Since the eighties our economy has boomed becoming increasingly reliant on banking, leisure, gaming, and all manner of retail sales and support services. The level of this form of economic trade has grown three fold since the early seventies. By comparison skilled trades today account for a third of the economic output of the same time.

So how has this happened? Well these changes were a result in part because of the liberalisation of the UK economy with the dropping of import barriers, foreign exchange controls, monetary fine-tuning policies, and deregulation of the financial institutions on which we depend.

This has meant of course that banks could start speculating 'securitising' there capital, and so lend long term increasingly risky debt to the likes of you and me, which in turn has meant we can borrow more on increasingly expensive housing, from which we can derive equity and borrow endlessly on credit.

Now that this dreadful unsustainable mess has unravelled amongst our ankles, it's easy to see how dependant, our economy has become on this massive shift in our culture and lifestyle.

So here's the rub, if we cut back and start living a richer productive life, instead of filling our lives with endless materialistic junk, the economy will never recover.
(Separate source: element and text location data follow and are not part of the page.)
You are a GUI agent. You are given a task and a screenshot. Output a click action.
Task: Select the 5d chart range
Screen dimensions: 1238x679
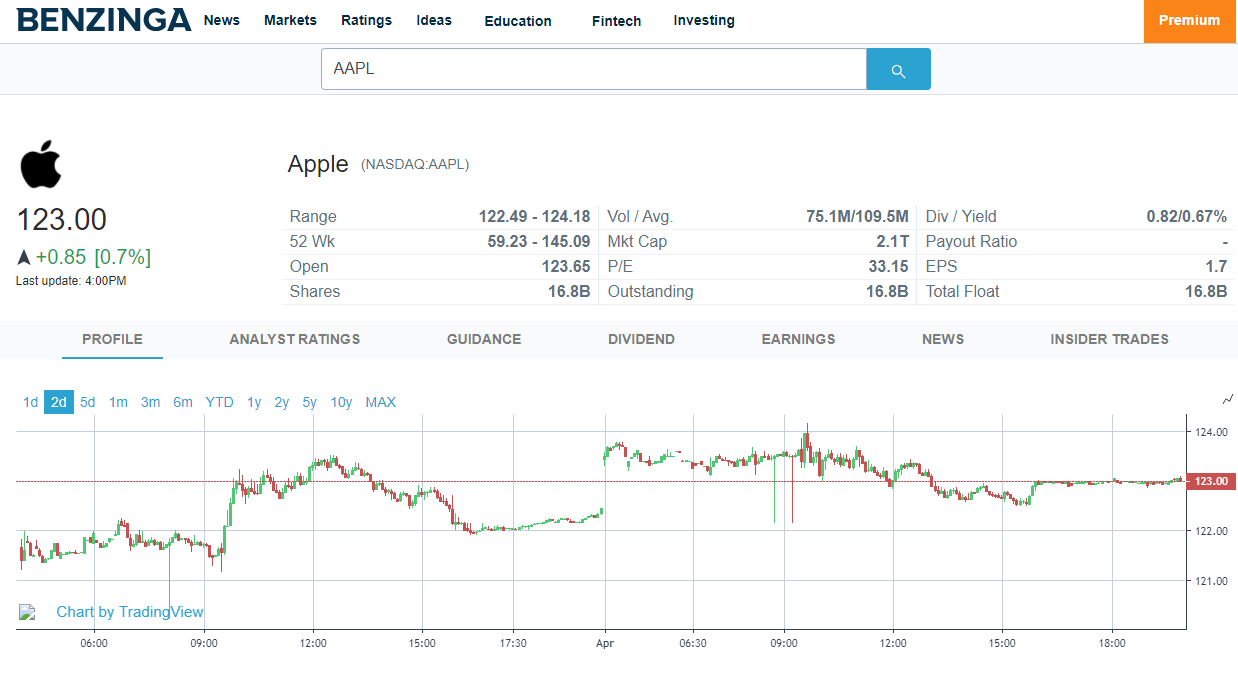coord(88,402)
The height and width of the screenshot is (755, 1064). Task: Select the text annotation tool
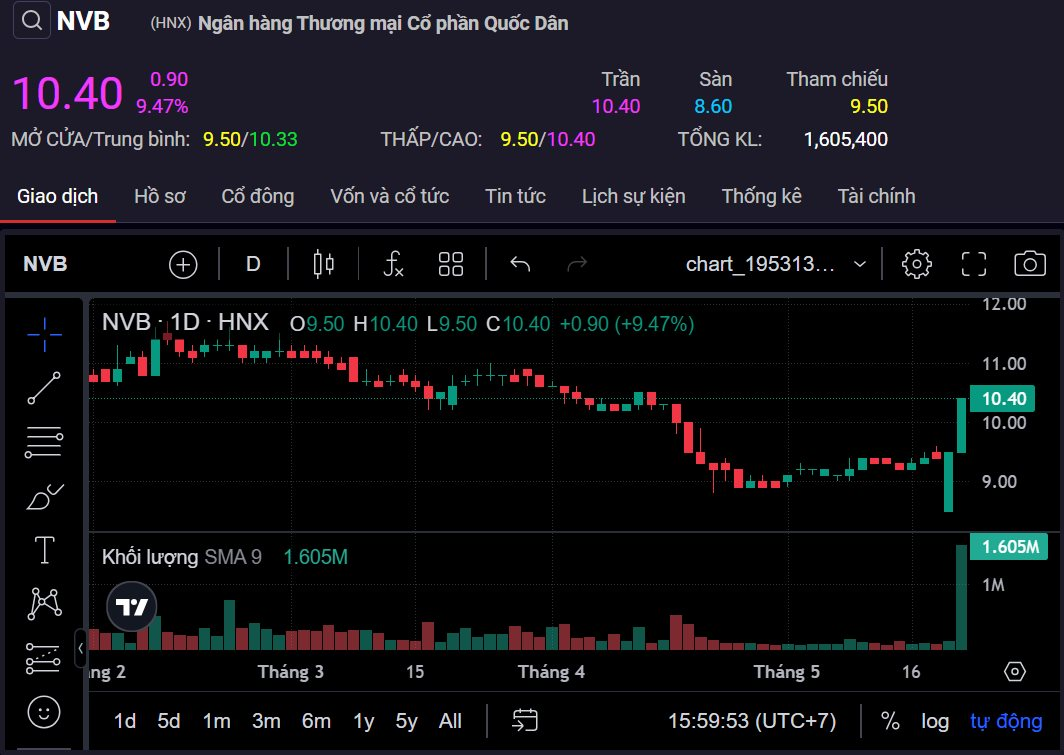pos(44,549)
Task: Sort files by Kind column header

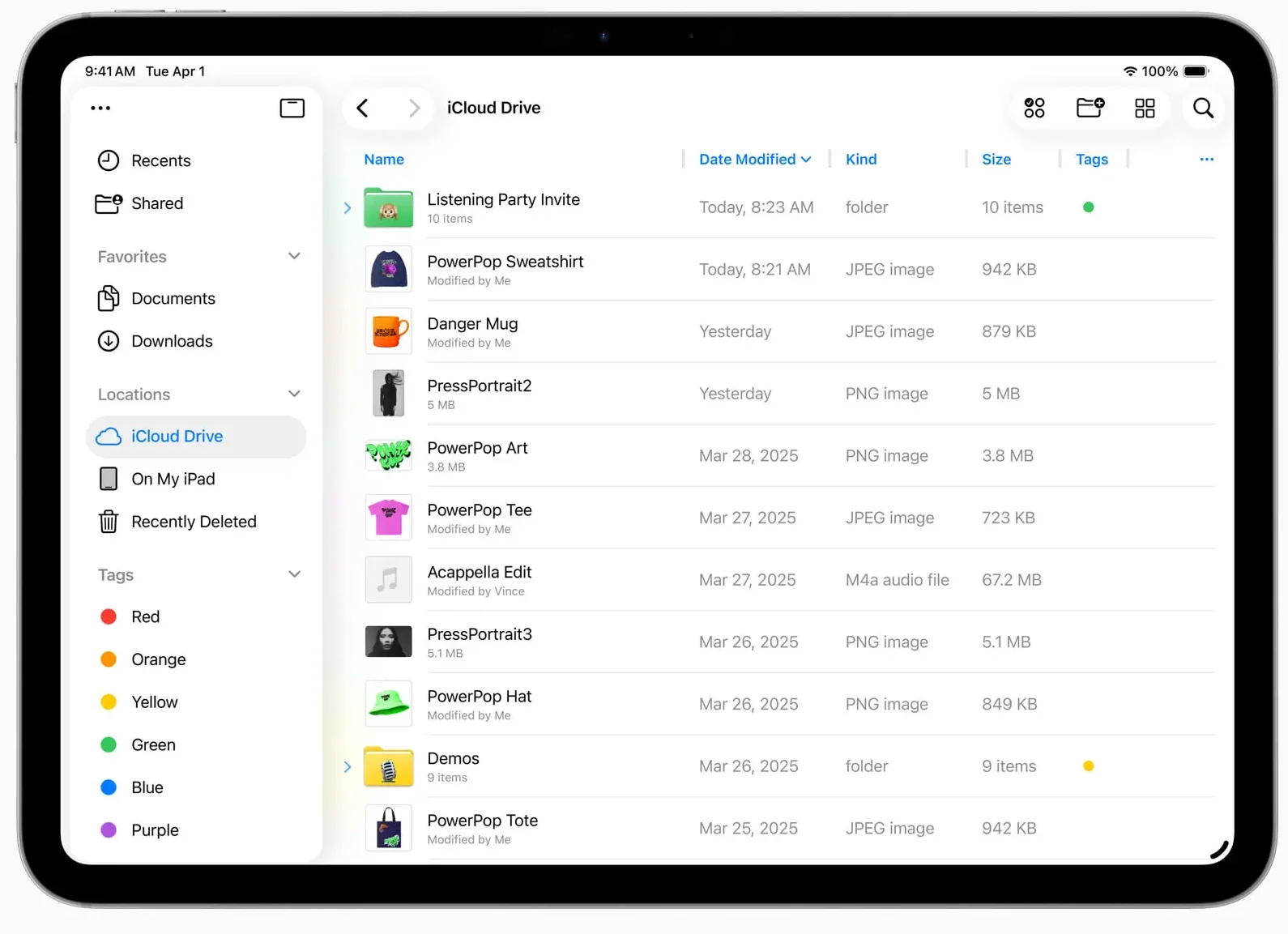Action: pyautogui.click(x=860, y=160)
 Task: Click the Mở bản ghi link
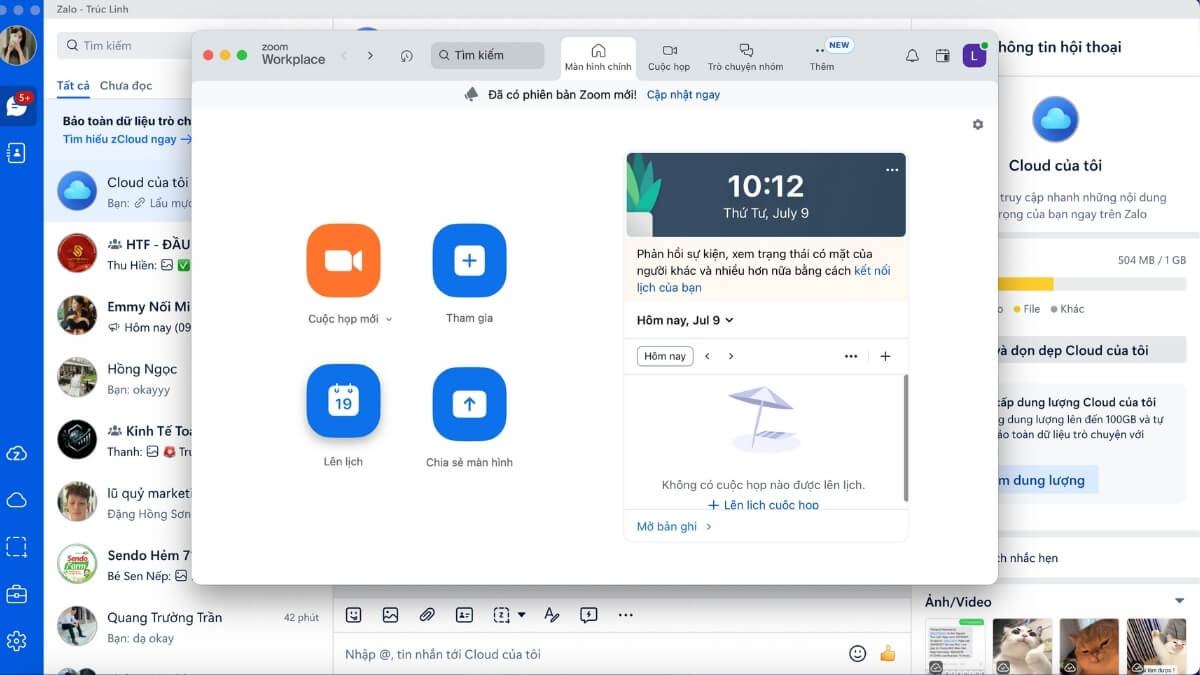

Or continue as we have done over the last generation in the vein hope that we can spend our way out of recession and learn nothing.

These are complex issues that predictably were lost in the programs closing moments which showed the people of Tewkesbury optimistically making their way around a special one day open market, in an attempt too encourage customers back onto the high street.
Last edited by johnt on Wed Jun 24, 2009 12:47 am, edited 1 time in total.